I stopped inches short of resolving not to make resolutions for this year. It seems a bit strange to make some grand statement, "In this new year, I will..." when all the things I would have resolved to do have been things I've been working on in the last couple months. I would have had a head start on everyone. Hardly fair. But then most people probably made the same resolutions which get made every year: to quit smoking, to get more exercise, to spend more time with the kids. I just want to write more regularly.

Actually, that's a bit of an understatement. I want to do so much more than "just write." We celebrated New Year's part deux last night with some friends from out of town. Between mimosas and apologizing to me for what ever offensive things he might have done in my presence in the last couple years, one gentleman asked me what I was doing with myself in this city. After he'd told me how much he loved temporary work, ("Shows you how many idiots there are out there. You've got brains and talent; everyone must just love you. Because everyone else is an idiot. And you get to test out companies and find out most of them are full of idiots, too.") I explained that I am enjoying it because temporary employment gives me the chance to work on my other projects. I'm writing more now than I have in years. I've got these random thoughts and our travelogue which I am currently working on. I'm also drawing Celtic knot work, playing in Photoshop, dabbling in photography, designing and sewing a quilt, and experimenting in soup.

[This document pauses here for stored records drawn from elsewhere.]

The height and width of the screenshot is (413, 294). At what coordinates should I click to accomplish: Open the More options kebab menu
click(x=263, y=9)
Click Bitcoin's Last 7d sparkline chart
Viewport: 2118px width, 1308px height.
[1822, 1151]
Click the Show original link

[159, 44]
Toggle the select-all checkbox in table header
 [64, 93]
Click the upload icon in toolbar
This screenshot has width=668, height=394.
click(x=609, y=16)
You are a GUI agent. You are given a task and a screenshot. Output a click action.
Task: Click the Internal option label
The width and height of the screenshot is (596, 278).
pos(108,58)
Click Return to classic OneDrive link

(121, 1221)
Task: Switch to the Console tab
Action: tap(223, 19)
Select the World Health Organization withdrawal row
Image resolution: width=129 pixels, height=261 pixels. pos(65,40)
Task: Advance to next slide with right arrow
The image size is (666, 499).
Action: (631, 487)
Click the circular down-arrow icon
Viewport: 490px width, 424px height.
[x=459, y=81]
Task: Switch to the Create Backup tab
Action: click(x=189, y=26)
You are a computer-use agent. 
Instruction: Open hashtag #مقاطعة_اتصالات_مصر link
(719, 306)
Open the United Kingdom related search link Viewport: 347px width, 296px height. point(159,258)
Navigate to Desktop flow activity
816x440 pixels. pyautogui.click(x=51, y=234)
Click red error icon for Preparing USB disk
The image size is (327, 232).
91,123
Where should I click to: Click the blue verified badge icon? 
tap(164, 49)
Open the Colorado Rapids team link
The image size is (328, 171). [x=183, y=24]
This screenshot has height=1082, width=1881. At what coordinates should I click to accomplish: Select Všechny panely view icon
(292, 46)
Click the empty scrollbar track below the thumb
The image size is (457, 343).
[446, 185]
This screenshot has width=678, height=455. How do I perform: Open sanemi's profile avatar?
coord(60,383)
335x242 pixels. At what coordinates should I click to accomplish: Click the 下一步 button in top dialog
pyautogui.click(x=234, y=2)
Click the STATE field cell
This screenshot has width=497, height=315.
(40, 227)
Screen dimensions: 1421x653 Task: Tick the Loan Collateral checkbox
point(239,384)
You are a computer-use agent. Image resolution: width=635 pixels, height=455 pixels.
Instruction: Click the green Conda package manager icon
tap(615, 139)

"I'm pretending to be an artist," I told him.

I've never admitted that aloud to anyone before, including myself. The notion has been batting around in the back of my head for some time now, slowly and quietly growing in secret. Me as an artist. It's a strange idea. But it is a strangely compelling one, and I am taking another look at it before tossing it out with the imminent spring cleaning. Something about it has caught my attention, and I find myself wondering if I keep up with the make-believe if I might not find some truth here. So, this year, in 2001, I resolve to keep pretending.